[Recorded data]
>>>>>

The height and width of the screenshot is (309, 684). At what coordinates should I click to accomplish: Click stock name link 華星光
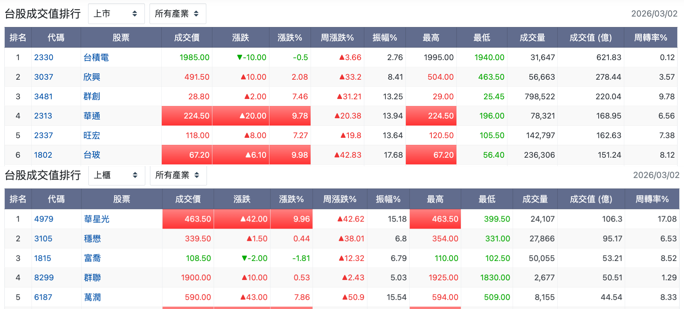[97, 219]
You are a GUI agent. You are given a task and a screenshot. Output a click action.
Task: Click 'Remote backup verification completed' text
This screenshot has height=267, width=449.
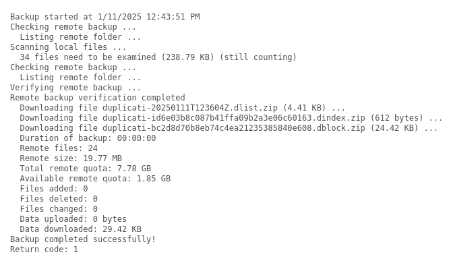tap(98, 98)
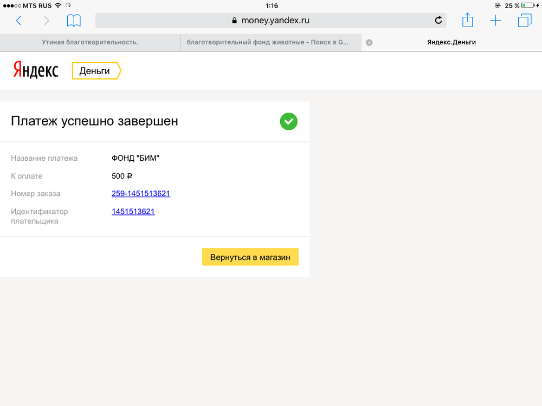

<<<<<
>>>>>

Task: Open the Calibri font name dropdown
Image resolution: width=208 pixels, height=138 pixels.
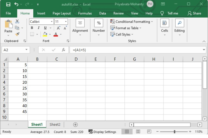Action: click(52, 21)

<<<<<

[Exercise directions] Offset every coordinate in the answers by 114 and give back the part of the listing that opens with the line containing "The height and" and closes with the line containing "tap(98, 98)", both ends included, with the requests kept in. Leave the pictures out of your answer.

[Result of the task]
The height and width of the screenshot is (309, 684). At what coordinates should I click to accomplish: Click stock name link 華星光
[211, 333]
You are a GUI agent. You are given a task and a screenshot. Output a click action.
Task: Click 'Remote backup verification completed' text
This screenshot has height=267, width=449.
tap(212, 212)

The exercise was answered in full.